Step 1: Pre-Deployment, Public Traffic & Author Traffic pointed at Blue
At this step of the process, public traffic is hitting the Blue environment via Akamai, and AEM authors & admins are using the AEM authoring environment in Blue as well.
In this example, we left replication active to the Green publishers from the Blue Author, so that these publishers would always have a current copy of content and wouldn’t require a content-sync as a part of this deployment process. That being said, one could automate the quiescing of the Green environment so that it only powered up on occasion to receive content syncs, and thus save on AWS infrastructure bills, but I chose to leave out that sort of optimization for this particular example.
Important note regarding licensing: As virtually anyone will tell you in the AEM world, nearly every licensing deal with AEM is bespoke, and there is no one set of rules I’ve seen applied uniformly to everyone. That being said, I’ve heard with one particular customer who wanted to implement the scheme illustrated here, that production publishers that are still getting replicated-to but which are not taking any production traffic load do not need to be licensed with their own AEM licenses. I.e. you would not need to license 4 AEM publishers in the above illustration. HOWEVER – that being said, please do NOT take my word for it, and check with your Adobe representative before implementing such a setup, as they may come to you with the opposite and tell you that both blue and green environments need a license if they’re powered-on at all.
Step 2: Take an EBS Snapshot of the Blue Author and Mount it to the Green Author
The next step of the process (which – though not explicitly shown on the diagram, should be done in the form of AWS CLI calls from a Jenkins/Teamcity/Bamboo/etc server) is to take an EBS snapshot of the EBS volume containing the Blue Author’s crx-quickstart directory, and to then mount it as a new volume on the Green Author in place of the Green Author’s current crx-quickstart dir. This would give the Green Author 100% of the current working state of the Blue Author.
This would be done while content authors are still able to access the system, and intentionally so. This way, authors can continue working, uploading assets, editing pages, etc all while the deployment cycle commences. However, from the point in time where this EBS snapshot happens, a content delta will start accumulating on the Blue Author of content which does not exist on Green. So, at the moment we take that snapshot, that EBS snapper job will also set a marker so that we can later (at the end of the deploy) come back and grab all newly-modified content.
Step 3: Execute Your Deployment to the Green Environment
At this point, you execute your Maven/Gradle/etc builds to deploy your code packages from your continuous integration server to Author & Publish tiers, and then also push any related Dispatcher configurations (dispatcher.any rules, rewrite rules, etc) to the Dispatcher tier.
Step 4: Full Automated & Manual QA, Load Testing and User Acceptance Testing
At this point you would fire off at the Green environment your full suite of automated smoke tests, automated user acceptance tests, UI tests, manual feature & ticket QA, as well as your load test suite to validate the new code hasn’t created any performance issues.
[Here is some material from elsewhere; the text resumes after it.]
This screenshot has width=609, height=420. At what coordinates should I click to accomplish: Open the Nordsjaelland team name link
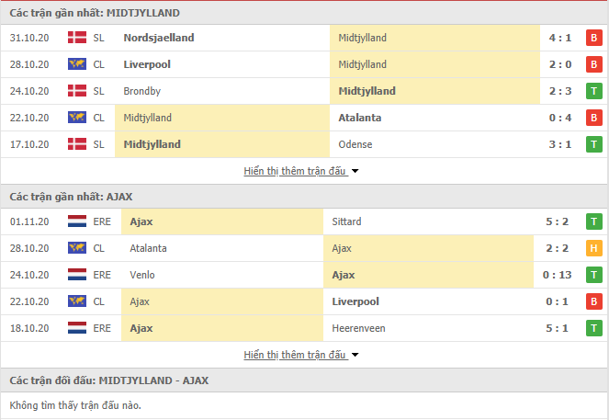coord(159,38)
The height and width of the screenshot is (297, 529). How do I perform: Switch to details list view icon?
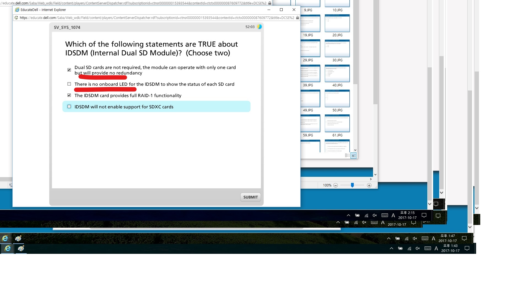(347, 155)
As this environment is wholly complete inclusive of load balancer, you could then point your Akamai Staging configs against this origin URL, and do testing with or without the CDN, all without any impact to your internal and external users who are still blissfully using your Blue site.
Note: Because the testing above can be done on an entirely inert environment, this testing is entirely risk-free, and can even span multiple days if issues are found.
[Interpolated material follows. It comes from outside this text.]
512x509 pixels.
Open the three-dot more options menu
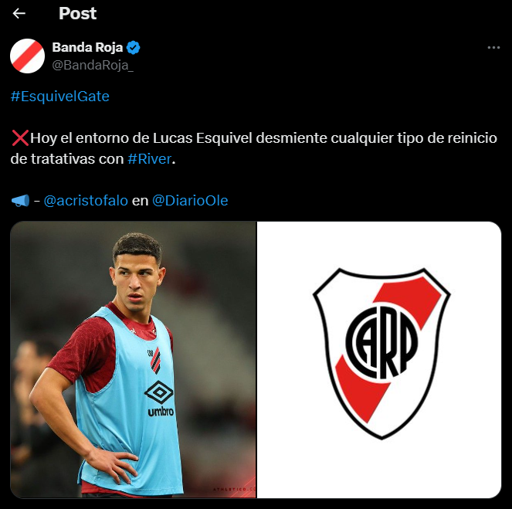point(493,48)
Step 5: Sync Author Content Delta from Blue to Green (brief Author Outage)
At this stage of the game, your Jenkins server is going to log into Blue author, and after stopping replication agents and workflows, would block access to the author (easiest done by turning off the dispatcher or using the dispatcher to reroute to a maintenance page). Then, it would build a query of changed content since the point-in-time when the snapshot was taken in step (2) above, and then either copy the content package from Blue -> Green using the /crx/packmgr/service.jsp endpoint, or directly server -> server using VLT. Our working test case of this uses VLT.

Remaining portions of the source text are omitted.